_Text shown_.
Seven Hours Over the Moon

The closest approach lasted roughly seven hours, stretching from afternoon into the evening of April 6. During that window, the crew worked through 30 observation targets, using both naked eyes and cameras.

The standout target was the Orientale Basin — a multi-ring impact structure about 960 kilometers across, formed some 3.8 billion years ago. It sits near the Moon’s limb and is frustratingly hard to see from Earth because the viewing angle is so oblique. From a flyby trajectory, the crew could study it from multiple angles over the course of the pass.

Key lunar observation targets

The observation log covered a wide range:

  • Color, brightness, and texture differences between impact craters
  • Boundary lines of ancient lava flows
  • Rille patterns — long fractures in the lunar surface
  • Meteoroid impact flashes on the night side (six confirmed)

That last item deserves a moment. Earth-based telescopes occasionally catch these flashes, but having crew members confirm them by eye from just a few thousand miles away is unprecedented. A small rock traveling tens of kilometers per second hits the airless surface, releases its kinetic energy in a brief burst of light, and leaves a new crater the size of a dining table. Without an atmosphere to burn things up, the Moon takes that kind of hit constantly.

54 Minutes of Solar Corona

Near the end of the observation window, something rarer happened. From Orion’s vantage point, the Moon drifted across the face of the Sun — a total solar eclipse, seen from space.

_Requests_.
1. Edit the account of the lunar flyby, starting at "Near the end" and ending at "seen from space.", replacing "observation window" with "viewing period".
2. Pick up the account of the lunar flyby after its last sentence and continue writing it.
The data that follow have no connection to the account of the lunar flyby.

_Record list_.
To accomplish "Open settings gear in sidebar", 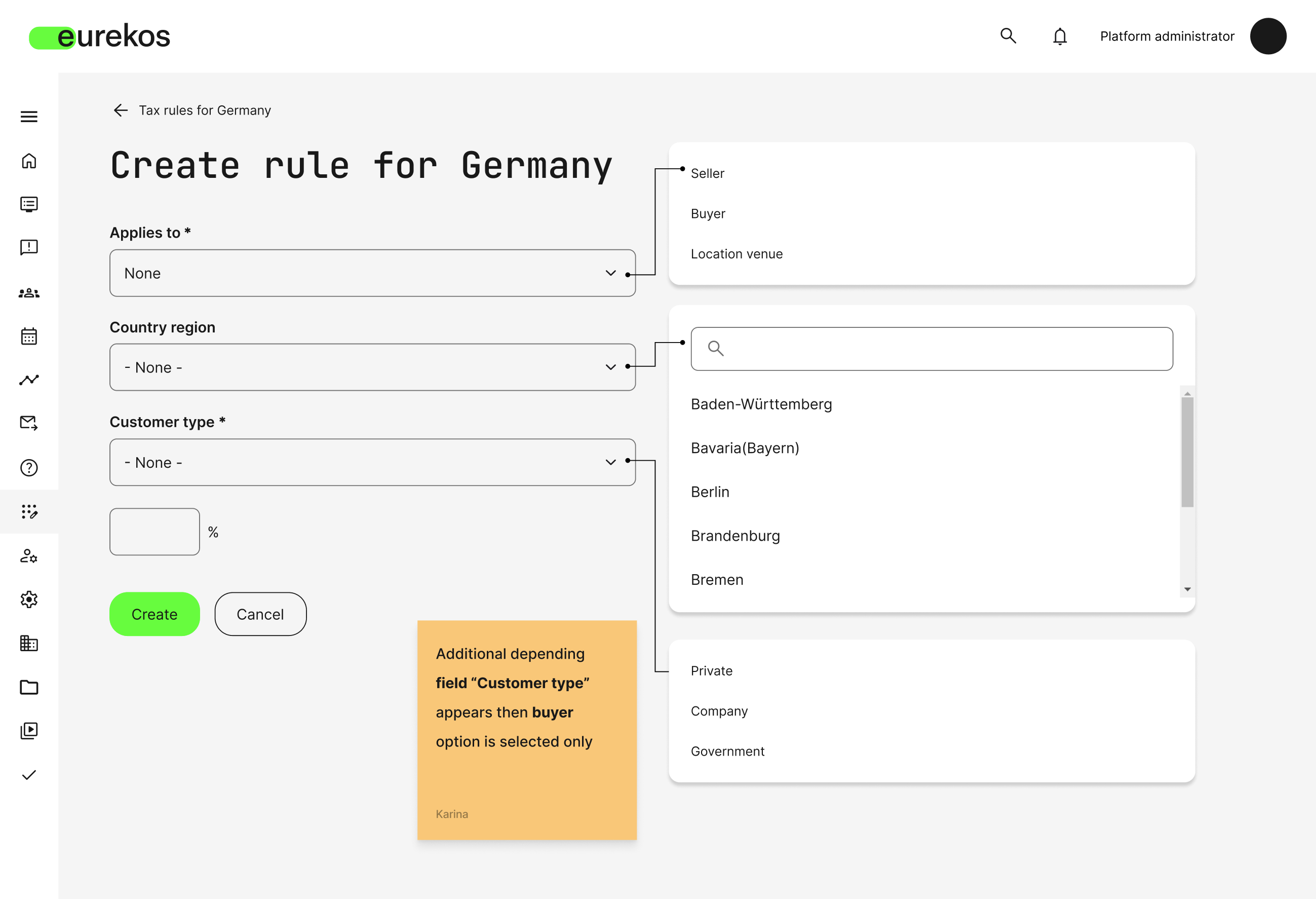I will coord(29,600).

...

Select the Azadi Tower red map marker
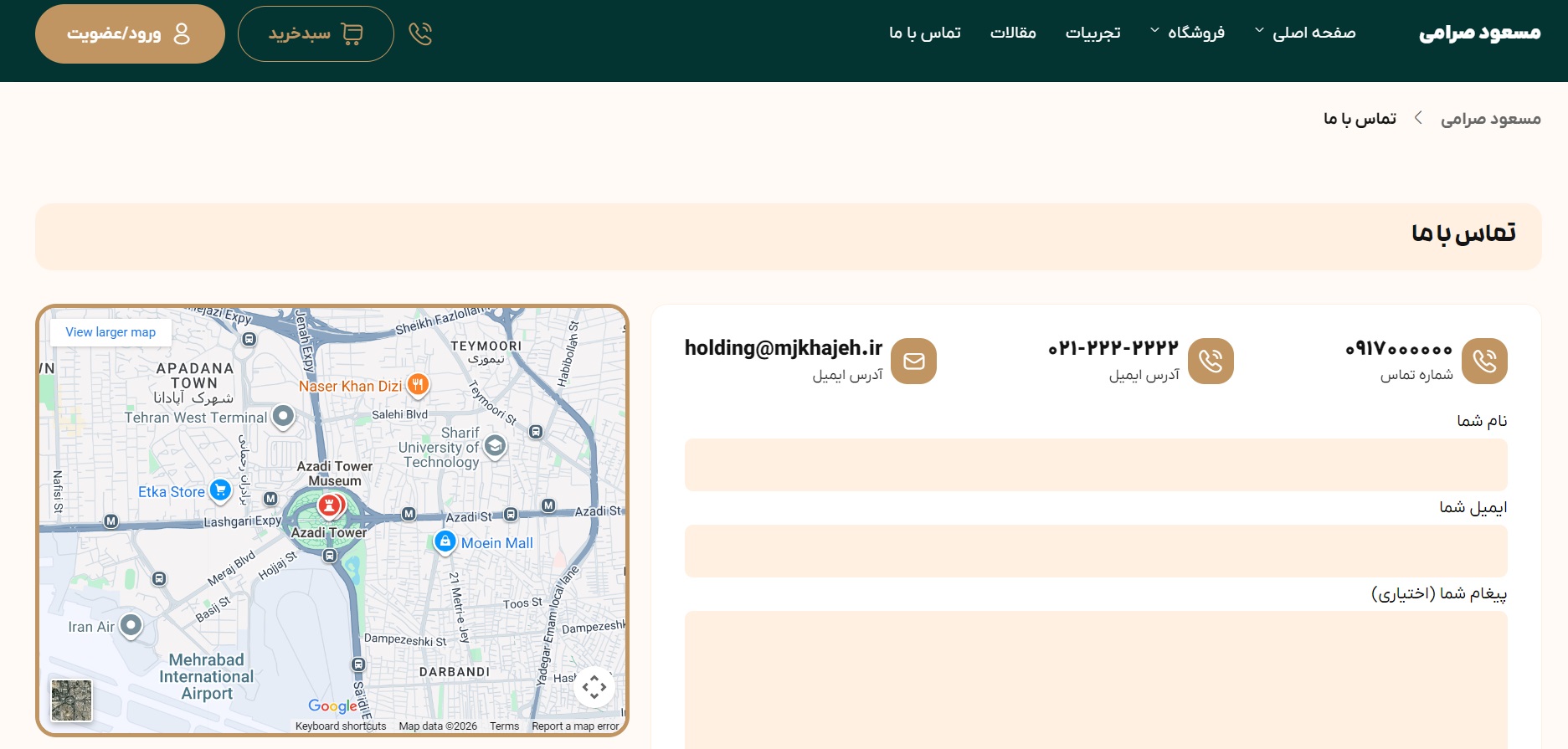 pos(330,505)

_Responses to the exercise_.
1.
Near the end of the viewing period, something rarer happened. From Orion’s vantage point, the Moon drifted across the face of the Sun — a total solar eclipse, seen from space.

2.
On the ground, totality lasts at most about seven minutes. Orion’s orbital geometry stretched that to 54 minutes of uninterrupted totality.

For that entire stretch, the Sun’s disk was hidden behind the Moon, leaving only the corona — the outermost layer of the solar atmosphere — blazing in the darkness. The corona runs at temperatures of roughly a million Kelvin, orders of magnitude hotter than the visible surface below it. Why the outer atmosphere is so much hotter than the surface it surrounds remains one of the central unsolved problems in solar physics: the coronal heating problem.

Solar corona structure as seen from space

The crew documented corona structure in photos and video. Satellite-based coronagraphs can image the corona too, but they observe through Earth’s magnetic field and use occulting disks that aren’t quite as clean as a real lunar shadow. Human eyes in the loop also provide something sensors alone don’t: real-time annotation. “That streamer on the left is brighter.” “There’s a loop structure at two o’clock.” That kind of in-the-moment narration adds context that no automated system reconstructs after the fact.

Couldn’t a Robot Have Done This?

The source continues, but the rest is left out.